◆ **TASK BRIEF**: Present the count of lines in the entries below that hold "radio", and present nothing else.

◆ **MATERIALS PROVIDED**:

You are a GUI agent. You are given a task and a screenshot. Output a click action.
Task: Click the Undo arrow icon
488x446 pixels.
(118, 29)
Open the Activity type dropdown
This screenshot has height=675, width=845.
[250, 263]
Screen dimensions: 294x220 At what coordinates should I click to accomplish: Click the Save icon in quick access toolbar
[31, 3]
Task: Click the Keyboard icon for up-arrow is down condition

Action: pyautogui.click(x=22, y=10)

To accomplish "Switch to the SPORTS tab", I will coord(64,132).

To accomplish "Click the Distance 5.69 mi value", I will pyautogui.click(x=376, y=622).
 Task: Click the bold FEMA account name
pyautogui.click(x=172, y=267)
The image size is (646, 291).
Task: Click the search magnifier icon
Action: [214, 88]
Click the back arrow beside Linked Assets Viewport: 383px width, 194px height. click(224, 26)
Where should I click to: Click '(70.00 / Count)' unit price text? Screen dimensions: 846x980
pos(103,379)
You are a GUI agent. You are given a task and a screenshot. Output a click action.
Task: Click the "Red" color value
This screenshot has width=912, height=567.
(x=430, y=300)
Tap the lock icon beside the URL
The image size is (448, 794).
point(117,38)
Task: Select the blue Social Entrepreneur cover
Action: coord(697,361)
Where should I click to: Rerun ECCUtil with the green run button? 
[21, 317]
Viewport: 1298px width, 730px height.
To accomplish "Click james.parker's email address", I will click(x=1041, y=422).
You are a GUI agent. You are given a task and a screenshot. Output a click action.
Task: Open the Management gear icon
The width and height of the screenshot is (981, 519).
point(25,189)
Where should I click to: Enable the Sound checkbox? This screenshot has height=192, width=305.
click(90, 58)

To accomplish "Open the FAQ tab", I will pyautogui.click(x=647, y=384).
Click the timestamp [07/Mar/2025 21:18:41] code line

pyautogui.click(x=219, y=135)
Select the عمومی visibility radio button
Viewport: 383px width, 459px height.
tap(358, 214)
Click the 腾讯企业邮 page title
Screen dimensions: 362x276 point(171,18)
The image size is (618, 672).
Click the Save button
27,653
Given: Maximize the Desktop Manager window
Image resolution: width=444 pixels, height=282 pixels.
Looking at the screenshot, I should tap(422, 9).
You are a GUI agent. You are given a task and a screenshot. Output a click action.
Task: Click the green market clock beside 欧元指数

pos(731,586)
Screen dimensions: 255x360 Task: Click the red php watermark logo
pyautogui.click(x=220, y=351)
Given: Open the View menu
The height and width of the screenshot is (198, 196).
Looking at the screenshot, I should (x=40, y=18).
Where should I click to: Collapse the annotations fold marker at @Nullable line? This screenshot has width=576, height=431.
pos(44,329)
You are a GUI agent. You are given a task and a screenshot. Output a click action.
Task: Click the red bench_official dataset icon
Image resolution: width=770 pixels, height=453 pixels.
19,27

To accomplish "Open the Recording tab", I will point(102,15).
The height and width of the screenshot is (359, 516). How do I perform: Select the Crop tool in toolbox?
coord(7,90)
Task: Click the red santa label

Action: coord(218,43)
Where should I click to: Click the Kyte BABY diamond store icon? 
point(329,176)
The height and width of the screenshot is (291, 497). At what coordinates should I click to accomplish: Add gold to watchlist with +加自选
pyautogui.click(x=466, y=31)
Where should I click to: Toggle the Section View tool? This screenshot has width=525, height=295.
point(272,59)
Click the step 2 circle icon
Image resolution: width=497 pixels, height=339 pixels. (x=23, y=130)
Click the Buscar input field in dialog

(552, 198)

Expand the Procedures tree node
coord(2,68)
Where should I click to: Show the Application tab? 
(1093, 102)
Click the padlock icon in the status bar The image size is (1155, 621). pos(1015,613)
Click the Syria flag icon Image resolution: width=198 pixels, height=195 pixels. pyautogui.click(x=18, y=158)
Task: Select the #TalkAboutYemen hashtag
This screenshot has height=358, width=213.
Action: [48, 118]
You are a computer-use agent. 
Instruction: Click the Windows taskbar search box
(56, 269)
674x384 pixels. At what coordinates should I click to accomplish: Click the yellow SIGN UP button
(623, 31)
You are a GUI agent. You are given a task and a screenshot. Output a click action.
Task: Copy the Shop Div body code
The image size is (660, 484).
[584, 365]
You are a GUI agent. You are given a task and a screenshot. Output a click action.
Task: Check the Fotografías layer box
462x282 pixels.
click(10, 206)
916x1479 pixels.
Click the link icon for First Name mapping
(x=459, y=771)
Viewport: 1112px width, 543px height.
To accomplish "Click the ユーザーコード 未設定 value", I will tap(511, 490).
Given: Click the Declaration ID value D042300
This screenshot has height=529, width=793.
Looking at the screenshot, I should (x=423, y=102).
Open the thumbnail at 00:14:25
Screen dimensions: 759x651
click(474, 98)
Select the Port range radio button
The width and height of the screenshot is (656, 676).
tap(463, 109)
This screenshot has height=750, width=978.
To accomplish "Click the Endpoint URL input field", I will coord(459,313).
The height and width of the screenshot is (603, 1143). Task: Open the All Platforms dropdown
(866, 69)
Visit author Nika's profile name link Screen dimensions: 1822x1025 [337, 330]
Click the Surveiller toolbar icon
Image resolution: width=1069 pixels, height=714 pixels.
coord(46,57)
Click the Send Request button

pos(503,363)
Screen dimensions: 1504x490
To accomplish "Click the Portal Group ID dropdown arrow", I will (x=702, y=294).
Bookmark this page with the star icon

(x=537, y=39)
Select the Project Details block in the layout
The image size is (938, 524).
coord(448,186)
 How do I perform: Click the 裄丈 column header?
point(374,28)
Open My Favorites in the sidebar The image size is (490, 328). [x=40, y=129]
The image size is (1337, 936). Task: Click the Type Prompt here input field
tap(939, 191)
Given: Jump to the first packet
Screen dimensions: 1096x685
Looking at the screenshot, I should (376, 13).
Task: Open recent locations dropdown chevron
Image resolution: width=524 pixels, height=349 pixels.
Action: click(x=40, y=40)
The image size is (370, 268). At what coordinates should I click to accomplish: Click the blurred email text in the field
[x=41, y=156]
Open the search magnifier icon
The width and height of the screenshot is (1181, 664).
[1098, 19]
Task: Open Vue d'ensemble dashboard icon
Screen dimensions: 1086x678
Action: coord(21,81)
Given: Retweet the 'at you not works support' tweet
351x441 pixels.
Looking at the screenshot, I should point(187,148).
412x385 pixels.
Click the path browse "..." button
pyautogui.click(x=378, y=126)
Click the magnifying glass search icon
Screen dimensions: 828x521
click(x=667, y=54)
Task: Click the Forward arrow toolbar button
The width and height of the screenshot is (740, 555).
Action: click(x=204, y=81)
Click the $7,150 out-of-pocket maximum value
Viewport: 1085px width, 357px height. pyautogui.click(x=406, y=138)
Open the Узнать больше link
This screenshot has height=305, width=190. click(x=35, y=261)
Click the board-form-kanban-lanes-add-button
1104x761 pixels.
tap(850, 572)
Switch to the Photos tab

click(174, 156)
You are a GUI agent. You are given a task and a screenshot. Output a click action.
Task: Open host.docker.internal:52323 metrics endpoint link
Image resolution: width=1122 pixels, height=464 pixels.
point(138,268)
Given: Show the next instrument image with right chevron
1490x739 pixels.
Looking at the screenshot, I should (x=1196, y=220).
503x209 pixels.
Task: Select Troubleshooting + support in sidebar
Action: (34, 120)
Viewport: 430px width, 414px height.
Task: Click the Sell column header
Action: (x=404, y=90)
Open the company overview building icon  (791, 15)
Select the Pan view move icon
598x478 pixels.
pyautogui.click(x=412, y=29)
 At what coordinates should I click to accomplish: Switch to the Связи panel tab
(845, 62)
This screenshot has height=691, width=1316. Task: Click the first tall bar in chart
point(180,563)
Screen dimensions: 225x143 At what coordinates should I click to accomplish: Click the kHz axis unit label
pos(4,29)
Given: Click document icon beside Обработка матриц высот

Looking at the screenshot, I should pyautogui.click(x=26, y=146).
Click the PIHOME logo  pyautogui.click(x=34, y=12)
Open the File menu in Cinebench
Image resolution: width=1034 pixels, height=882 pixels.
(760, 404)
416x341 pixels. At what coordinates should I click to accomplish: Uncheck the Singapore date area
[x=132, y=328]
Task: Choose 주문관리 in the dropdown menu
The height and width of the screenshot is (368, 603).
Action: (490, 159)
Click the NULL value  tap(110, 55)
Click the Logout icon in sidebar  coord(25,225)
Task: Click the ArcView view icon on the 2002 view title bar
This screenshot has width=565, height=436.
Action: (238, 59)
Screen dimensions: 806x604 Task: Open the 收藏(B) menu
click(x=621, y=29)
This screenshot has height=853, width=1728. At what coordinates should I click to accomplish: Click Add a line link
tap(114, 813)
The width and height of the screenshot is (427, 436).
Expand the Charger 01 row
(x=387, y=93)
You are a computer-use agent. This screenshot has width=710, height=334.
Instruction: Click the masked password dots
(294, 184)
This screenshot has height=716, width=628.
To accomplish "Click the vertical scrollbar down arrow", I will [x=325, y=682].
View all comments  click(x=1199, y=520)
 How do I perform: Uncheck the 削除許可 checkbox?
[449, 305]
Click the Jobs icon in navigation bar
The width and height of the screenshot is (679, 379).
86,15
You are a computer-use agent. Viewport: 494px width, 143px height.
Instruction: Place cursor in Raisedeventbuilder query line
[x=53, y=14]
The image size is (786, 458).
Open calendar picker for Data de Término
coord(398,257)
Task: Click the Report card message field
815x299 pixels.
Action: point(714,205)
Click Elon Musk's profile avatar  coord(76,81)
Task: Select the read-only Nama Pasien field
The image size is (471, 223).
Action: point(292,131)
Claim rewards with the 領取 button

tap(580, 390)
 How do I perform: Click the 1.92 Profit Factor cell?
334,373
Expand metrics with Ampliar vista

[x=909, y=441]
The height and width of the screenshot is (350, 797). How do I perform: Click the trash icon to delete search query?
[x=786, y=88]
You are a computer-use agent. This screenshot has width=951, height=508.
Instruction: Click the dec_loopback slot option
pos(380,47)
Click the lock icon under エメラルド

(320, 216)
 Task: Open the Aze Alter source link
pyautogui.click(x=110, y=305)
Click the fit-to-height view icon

◆ **SOLUTION TO THIS TASK**: 2